Przynajmniej jedno z 18 zaburzeń zdefiniowanych w ICD-10 i DSM-IV można rozpoznać u 23% Polaków (6 mln), co 4. osoba doświadczyła więcej niż jednego z nich, co 25. trzech i więcej (250 tys. osób). Z rogu obfitości teorii naukowych i farmakoterapii psychiatrzy czerpią teorie od monoaminowej po zapalną oraz nowoczesne leki przeciwdepresyjne i przeciwpsychotyczne przeciwko objawom depresji, urojeniom, omamom i lękom
1. Choć jest akademicką dziedziną medycyny, psychiatria kojarzy się, mimo wkroczenia w erę
neuroscience, z czymś tajemniczym: niewidzialną duszą, niedostępnym poznaniu chorym umysłem.

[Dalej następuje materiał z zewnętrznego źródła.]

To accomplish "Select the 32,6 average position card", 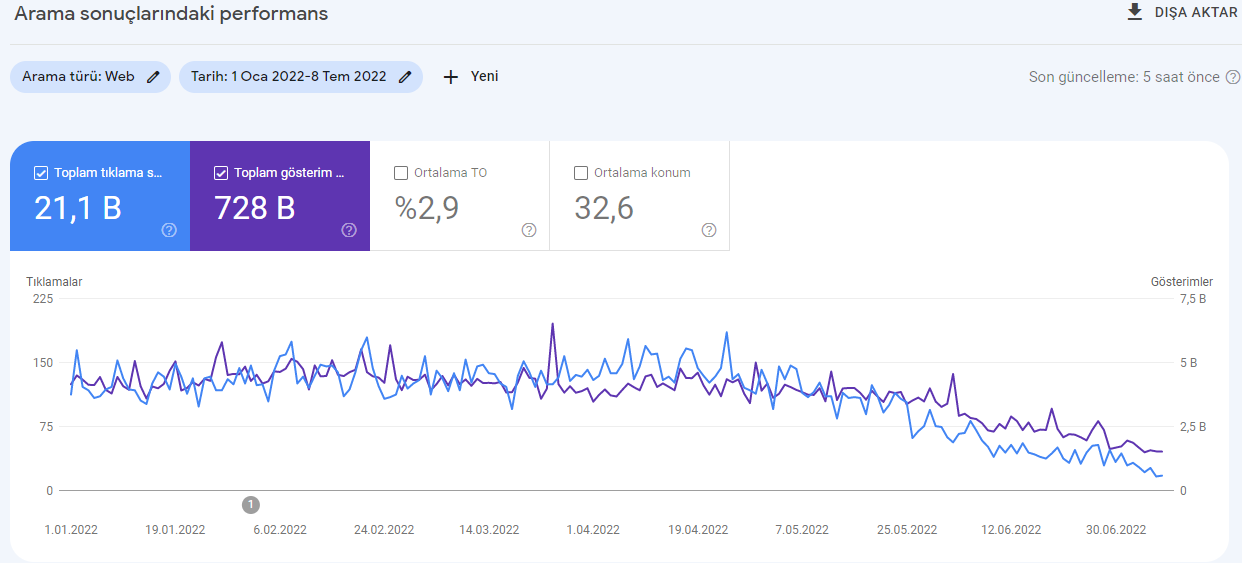I will pyautogui.click(x=640, y=196).
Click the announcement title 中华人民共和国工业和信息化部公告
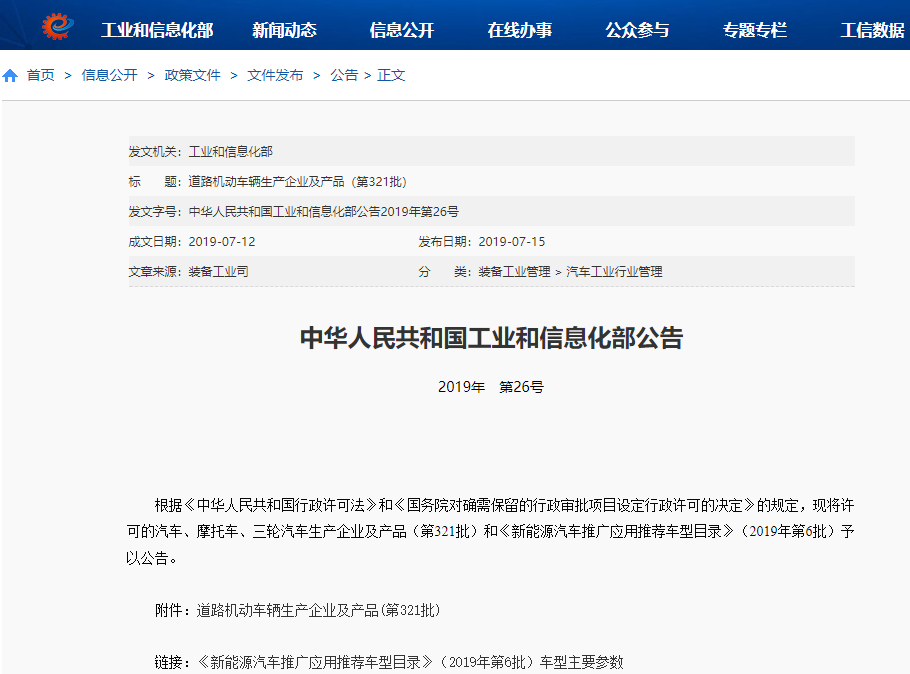The width and height of the screenshot is (910, 674). 493,338
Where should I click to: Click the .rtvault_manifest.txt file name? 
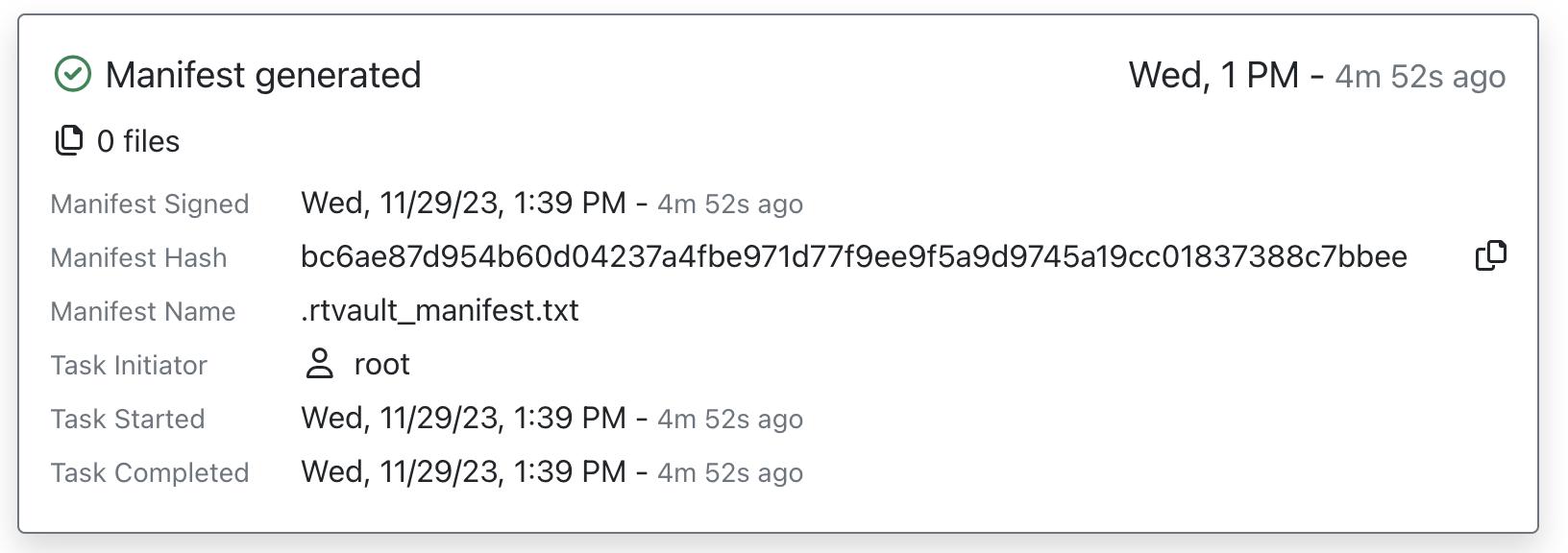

Nimb niezwykłości ornamentowany stereotypami zdobi psychiatrę, który leczy ciało (mózg) i chorą ekspresję zmysłów i psychiki, z natury rzeczy rezonującą w nim emocjami w relacji z pacjentem psychiatrycznym, który może przejawiać różne nieprzewidywalne zachowania utrudniające kontakt, agresję, niechęć, wycofanie się, brak kontaktu werbalnego. Jednak w klinice, gdy przywożą kogoś z ciężkimi objawami, problemem jest głównie – co mu podać, jak go zabezpieczyć w silnym lęku?
Jak twierdzi dr Sławomir Murawiec, ten problem rozwiązuje wiedza kliniczna. Podkreśla też swoisty dualizm zadania psychiatry – aspekty somatyczny i psychiczny materii lekarskiej. Każdorazowo, bez względu na objawy, bierze on pod uwagę aktualne warunki życia pacjenta, środowisko, w jakim się wychowywał (kształtowanie się osobowości), możliwe czynniki podtrzymujące chorobę, materialne i emocjonalne, doświadczenia życiowe, obecne konsekwencje i przyszłe choroby, wsparcie społeczne lub jego brak – wyjaśnia psychiatra dr Iwona Mazurek.
Psychiatra, jak każdy lekarz, nawiązuje relację terapeutyczną z pacjentem, czasem trwającą latami. Eksperci i klinicyści twierdzą na podstawie badań, że dla pacjenta jest ona, np. w leczeniu schizofrenii, warunkiem skutecznego leczenia. Autorzy
2 wskazują na pożądane cechy osobowości lekarza, jak: dającą poczucie bezpieczeństwa nieegoistyczną obecność (Benedetti), odporność na dążenia ze strony pacjenta do niedojrzałej bliskości, elastyczność i unikanie polaryzacji w myśleniu, realistyczne myślenie, tolerancyjność w stosunku do psychopatologii, optymizm, poszanowanie prywatności, autonomii i potrzeby dystansu u pacjenta.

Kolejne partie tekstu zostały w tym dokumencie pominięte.